**STATED TASK**
Express as a JSON list of strings, one string per line with blank lines omitted, the lines running from the line containing "エフエムきりゅう77.7MHZ (35, 697)" up to and including the line containing "[button] (63, 297)".
┌────────
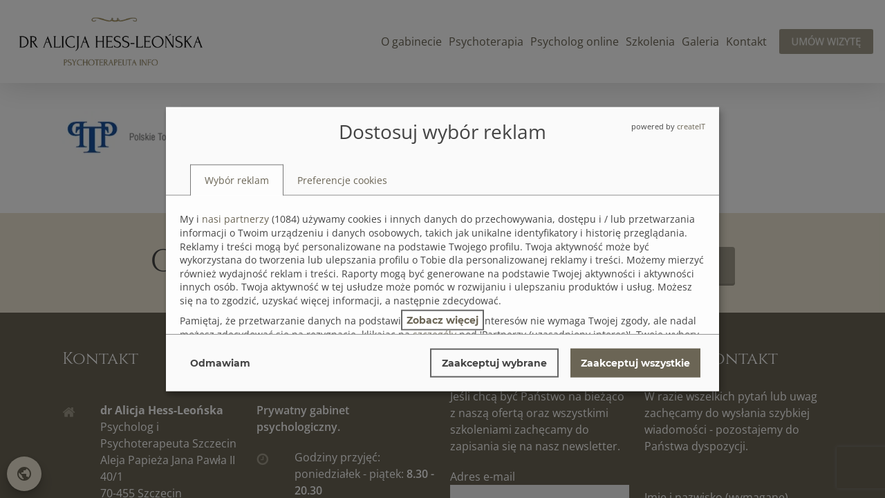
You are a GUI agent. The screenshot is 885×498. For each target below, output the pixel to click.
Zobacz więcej (442, 319)
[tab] (236, 180)
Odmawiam (220, 362)
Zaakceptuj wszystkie (635, 362)
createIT (691, 126)
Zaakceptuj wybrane (494, 362)
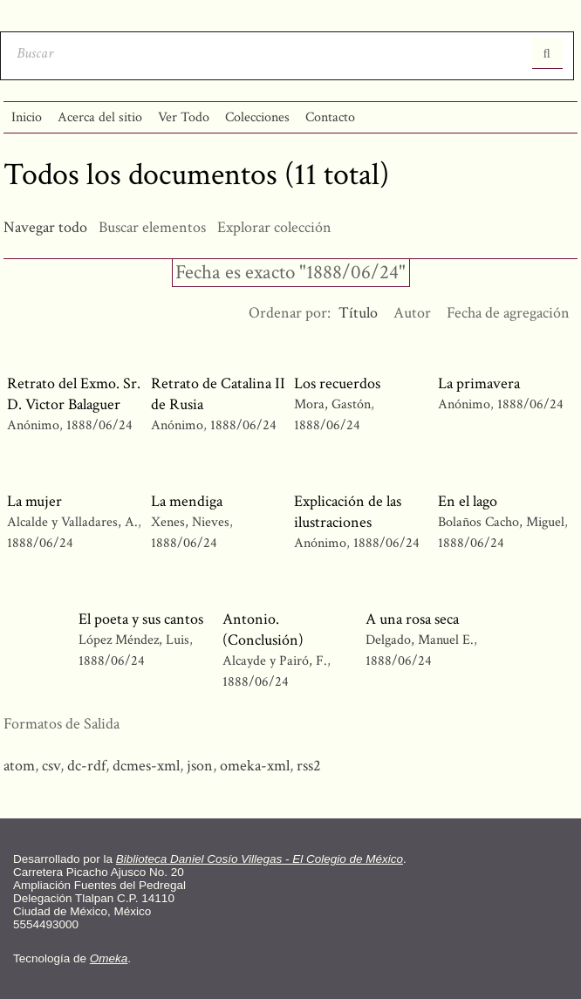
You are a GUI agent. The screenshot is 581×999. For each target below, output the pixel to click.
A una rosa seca (412, 619)
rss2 (309, 766)
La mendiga (186, 501)
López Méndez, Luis (136, 640)
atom (19, 766)
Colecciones (257, 117)
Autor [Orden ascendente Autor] (412, 313)
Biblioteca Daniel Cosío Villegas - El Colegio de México (259, 859)
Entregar (547, 53)
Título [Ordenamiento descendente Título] (358, 313)
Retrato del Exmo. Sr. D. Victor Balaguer (73, 393)
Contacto (330, 117)
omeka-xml (255, 766)
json (200, 766)
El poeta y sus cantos (141, 619)
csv (51, 766)
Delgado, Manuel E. (421, 640)
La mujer (34, 501)
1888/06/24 (99, 425)
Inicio (26, 117)
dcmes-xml (146, 766)
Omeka (109, 958)
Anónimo (33, 425)
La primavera (479, 383)
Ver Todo (183, 117)
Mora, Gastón (334, 404)
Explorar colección (274, 227)
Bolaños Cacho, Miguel (501, 522)
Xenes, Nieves (192, 522)
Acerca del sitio (100, 117)
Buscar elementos (152, 227)
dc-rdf (86, 766)
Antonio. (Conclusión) (263, 629)
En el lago (467, 501)
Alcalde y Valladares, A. (74, 522)
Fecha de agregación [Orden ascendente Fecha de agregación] (508, 313)
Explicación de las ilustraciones (347, 511)
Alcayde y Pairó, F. (276, 661)
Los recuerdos (337, 383)
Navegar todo (45, 227)
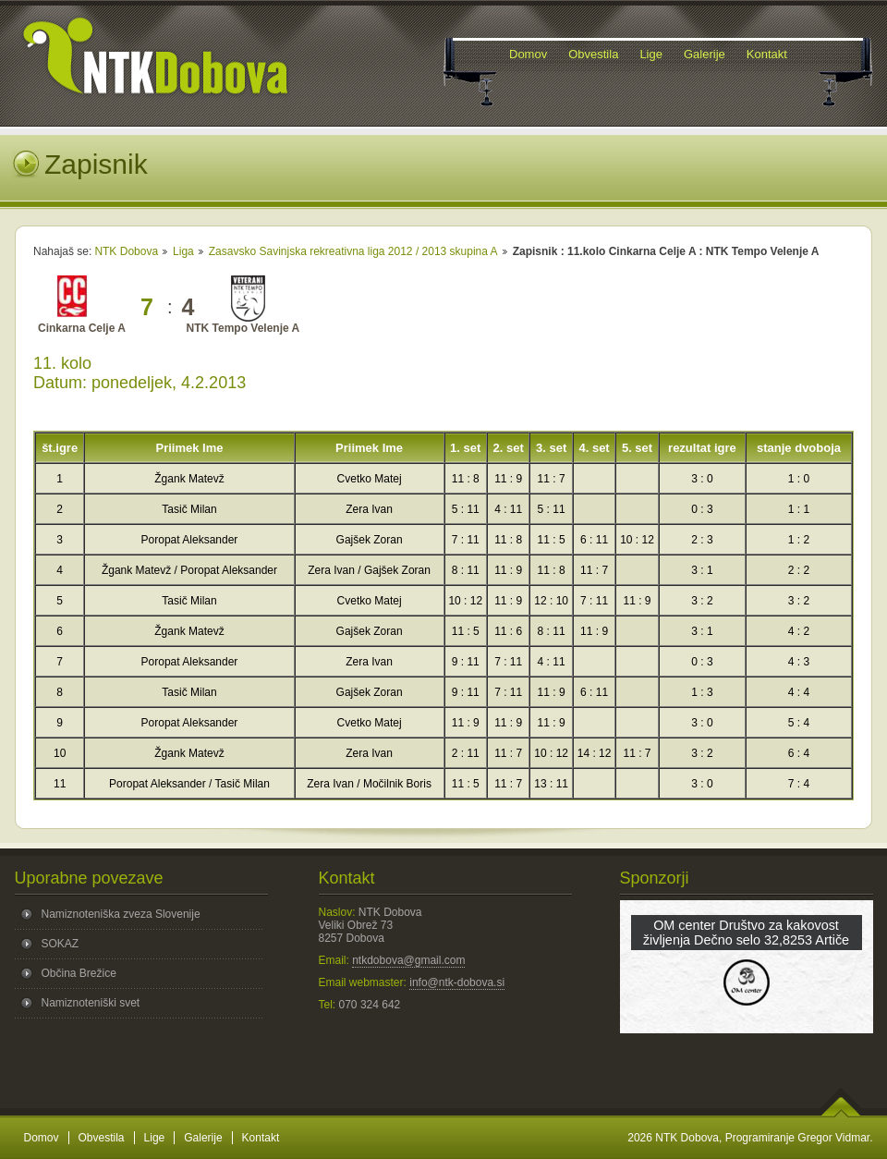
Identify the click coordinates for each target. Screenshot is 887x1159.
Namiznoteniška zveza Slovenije (121, 914)
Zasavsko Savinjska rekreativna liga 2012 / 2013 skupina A (353, 251)
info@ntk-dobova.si (456, 982)
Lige (154, 1137)
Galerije (203, 1137)
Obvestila (102, 1137)
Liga (183, 251)
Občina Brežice (79, 973)
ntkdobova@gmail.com (408, 960)
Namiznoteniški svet (91, 1002)
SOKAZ (60, 943)
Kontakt (261, 1137)
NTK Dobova (126, 251)
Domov (41, 1137)
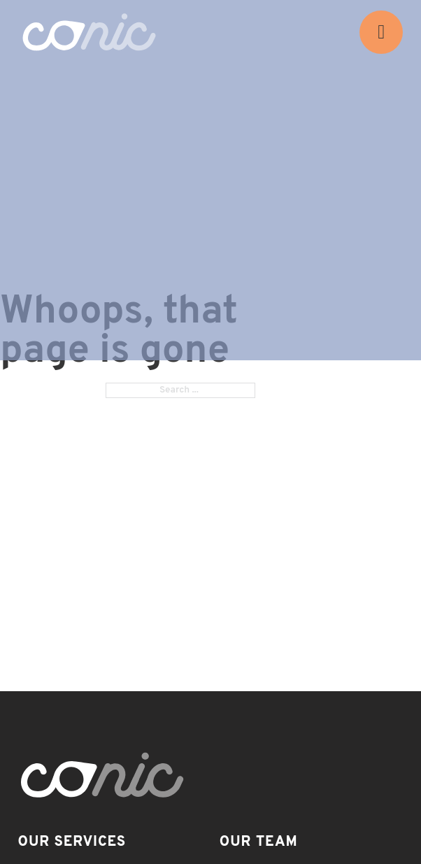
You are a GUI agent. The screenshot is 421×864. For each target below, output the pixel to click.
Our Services (72, 842)
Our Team (259, 842)
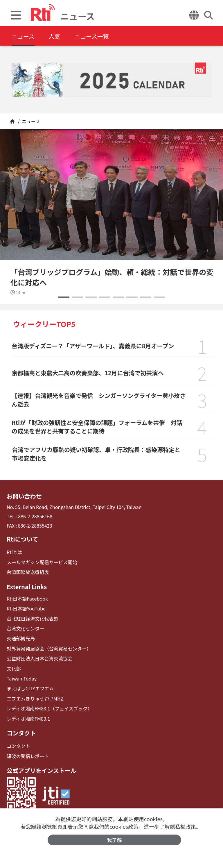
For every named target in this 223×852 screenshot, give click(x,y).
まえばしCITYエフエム (30, 687)
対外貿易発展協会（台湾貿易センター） (48, 648)
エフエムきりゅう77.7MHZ (35, 697)
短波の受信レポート (27, 755)
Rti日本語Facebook (27, 598)
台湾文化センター (25, 628)
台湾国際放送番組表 (27, 572)
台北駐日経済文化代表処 (32, 618)
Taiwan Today (21, 677)
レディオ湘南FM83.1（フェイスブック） (49, 707)
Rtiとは (14, 552)
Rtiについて (22, 539)
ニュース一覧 (92, 36)
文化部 (14, 668)
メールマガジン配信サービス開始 (41, 562)
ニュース (23, 36)
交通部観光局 (21, 638)
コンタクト (21, 731)
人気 (55, 36)
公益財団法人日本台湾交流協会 (39, 658)
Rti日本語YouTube (26, 608)
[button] (63, 297)
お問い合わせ (24, 496)
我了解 (114, 840)
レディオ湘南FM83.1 (28, 717)
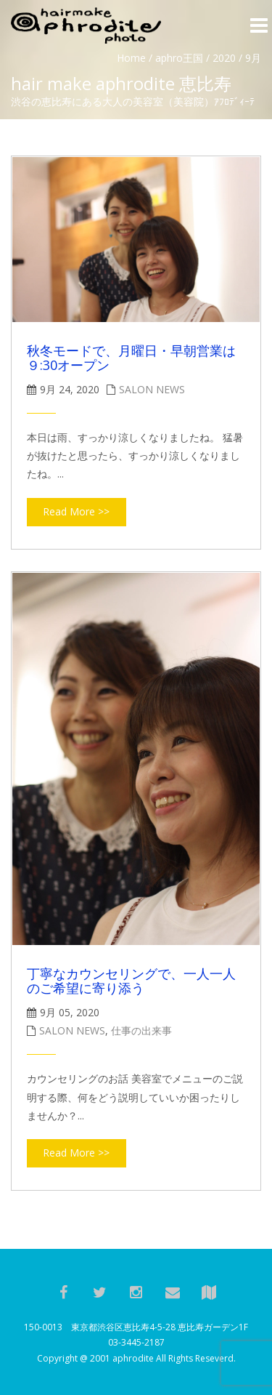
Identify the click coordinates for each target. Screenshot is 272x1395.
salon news (152, 389)
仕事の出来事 (141, 1030)
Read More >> (76, 511)
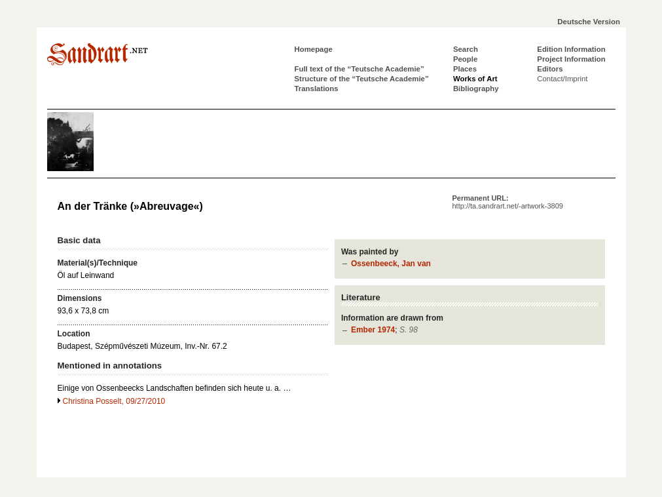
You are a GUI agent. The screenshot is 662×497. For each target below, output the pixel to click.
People (465, 59)
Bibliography (476, 88)
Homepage (314, 49)
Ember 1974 (373, 329)
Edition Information (571, 49)
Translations (317, 88)
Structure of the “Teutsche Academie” (362, 79)
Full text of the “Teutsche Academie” (359, 69)
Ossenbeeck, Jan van (391, 263)
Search (465, 49)
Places (465, 69)
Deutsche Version (588, 22)
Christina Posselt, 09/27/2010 (114, 401)
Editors (549, 69)
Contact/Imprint (562, 79)
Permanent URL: (507, 202)
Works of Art (475, 79)
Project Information (571, 59)
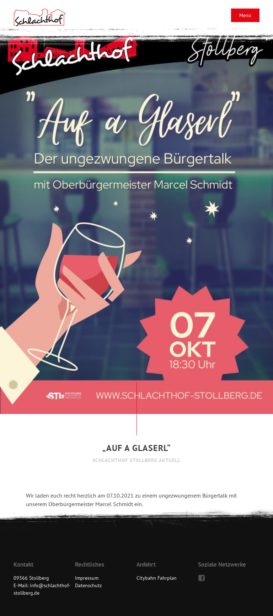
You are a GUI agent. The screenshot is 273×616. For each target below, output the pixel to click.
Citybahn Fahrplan (156, 578)
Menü (245, 15)
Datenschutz (88, 585)
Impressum (86, 578)
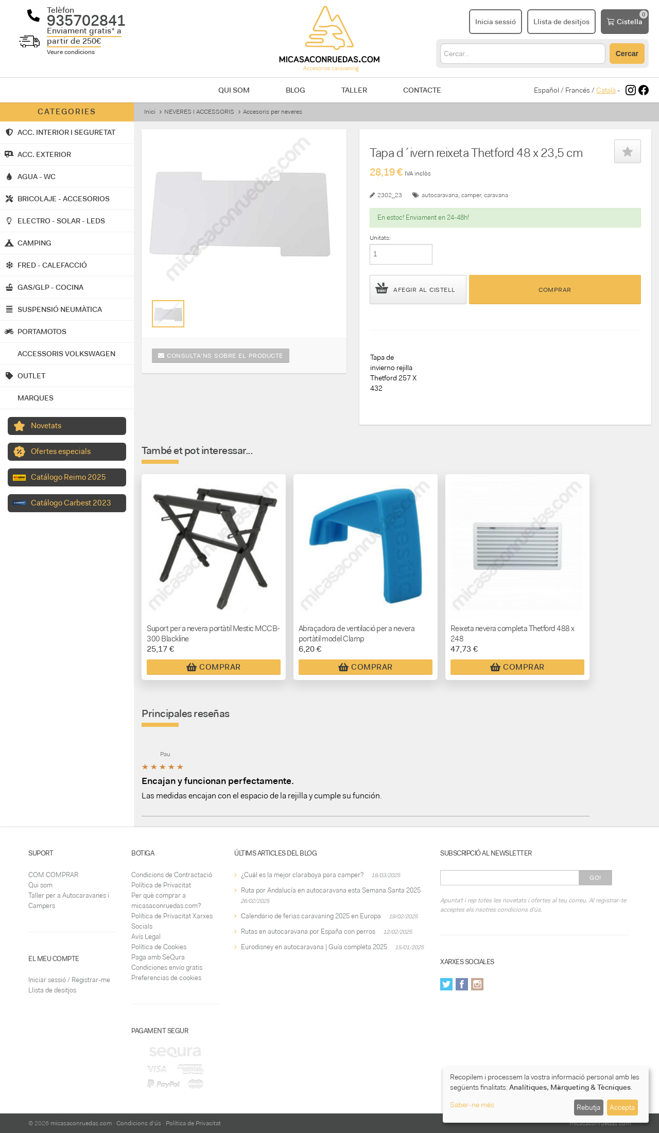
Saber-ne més (472, 1104)
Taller (354, 90)
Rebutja (588, 1107)
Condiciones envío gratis (166, 967)
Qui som (234, 90)
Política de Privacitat (161, 885)
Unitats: (380, 238)
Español (546, 90)
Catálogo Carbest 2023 (71, 503)
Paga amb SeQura (158, 957)
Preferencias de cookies (166, 977)
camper (471, 195)
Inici (149, 112)
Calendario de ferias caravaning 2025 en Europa (311, 916)
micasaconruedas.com (81, 1123)
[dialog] (546, 1095)
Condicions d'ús (138, 1123)
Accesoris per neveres (272, 112)
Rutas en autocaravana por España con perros (308, 931)
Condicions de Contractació (171, 874)
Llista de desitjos (52, 990)
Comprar (555, 290)
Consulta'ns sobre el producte (220, 356)
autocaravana (440, 195)
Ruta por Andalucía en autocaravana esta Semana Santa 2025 (331, 890)
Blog (295, 90)
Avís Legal (146, 936)
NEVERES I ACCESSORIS (199, 112)
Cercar (627, 53)
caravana (496, 195)
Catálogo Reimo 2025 (68, 477)
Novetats (46, 426)
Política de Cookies (158, 947)
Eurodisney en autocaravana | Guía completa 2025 (314, 947)
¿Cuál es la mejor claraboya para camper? (302, 874)
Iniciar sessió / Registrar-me (69, 979)
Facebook (462, 984)
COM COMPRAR (53, 874)
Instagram (477, 984)
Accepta (622, 1107)
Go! (595, 878)
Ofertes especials (61, 451)
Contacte (422, 90)
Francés (577, 90)
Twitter (446, 984)
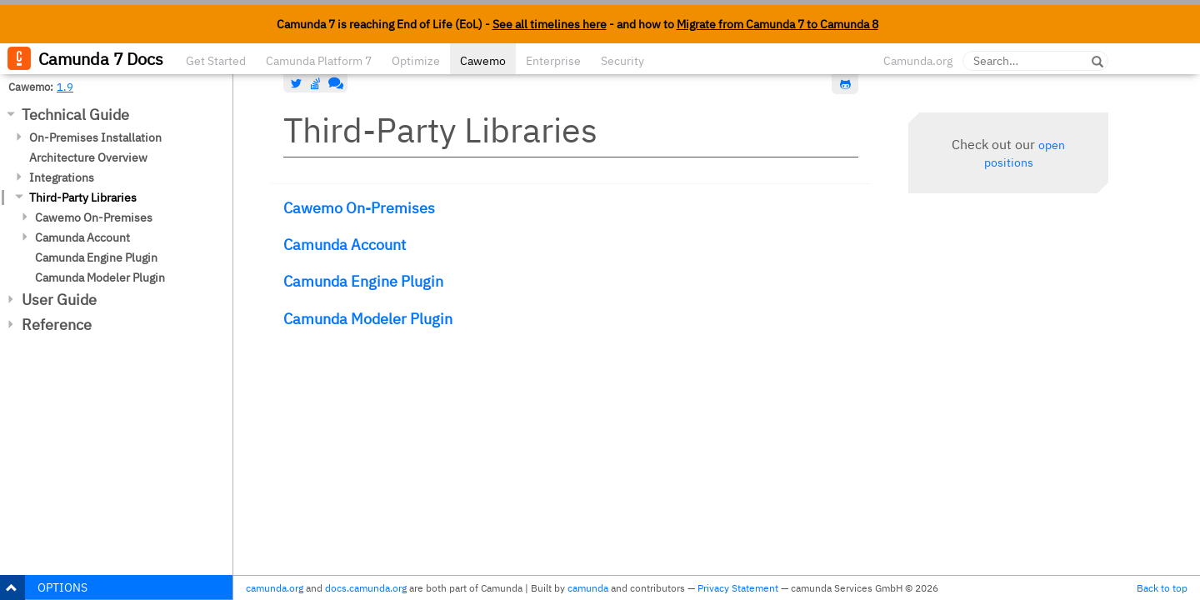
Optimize (416, 60)
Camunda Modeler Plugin (100, 277)
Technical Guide (75, 114)
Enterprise (553, 60)
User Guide (59, 299)
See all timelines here (549, 24)
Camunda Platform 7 (319, 60)
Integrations (61, 177)
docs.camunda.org (366, 588)
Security (622, 60)
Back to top (1162, 588)
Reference (57, 324)
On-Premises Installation (95, 137)
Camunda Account (82, 237)
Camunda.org (917, 60)
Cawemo (483, 60)
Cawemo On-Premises (93, 217)
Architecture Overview (88, 157)
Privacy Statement (738, 588)
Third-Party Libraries (83, 197)
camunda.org (274, 588)
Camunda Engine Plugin (96, 257)
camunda (588, 588)
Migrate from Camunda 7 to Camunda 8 (777, 24)
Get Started (216, 60)
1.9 (65, 86)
└────────
**WRITTEN REPLY**
[
  "エフエムきりゅう77.7MHZ (35, 697)",
  "短波の受信レポート (27, 755)",
  "Rti日本語Facebook (27, 598)",
  "台湾文化センター (25, 628)",
  "台湾国際放送番組表 (27, 572)",
  "台北駐日経済文化代表処 (32, 618)",
  "Taiwan Today (21, 677)",
  "レディオ湘南FM83.1（フェイスブック） (49, 707)",
  "Rtiとは (14, 552)",
  "Rtiについて (22, 539)",
  "ニュース一覧 (92, 36)",
  "文化部 (14, 668)",
  "メールマガジン配信サービス開始 (41, 562)",
  "ニュース (23, 36)",
  "交通部観光局 (21, 638)",
  "コンタクト (21, 731)",
  "人気 (55, 36)",
  "公益財団法人日本台湾交流協会 (39, 658)",
  "Rti日本語YouTube (26, 608)",
  "[button] (63, 297)"
]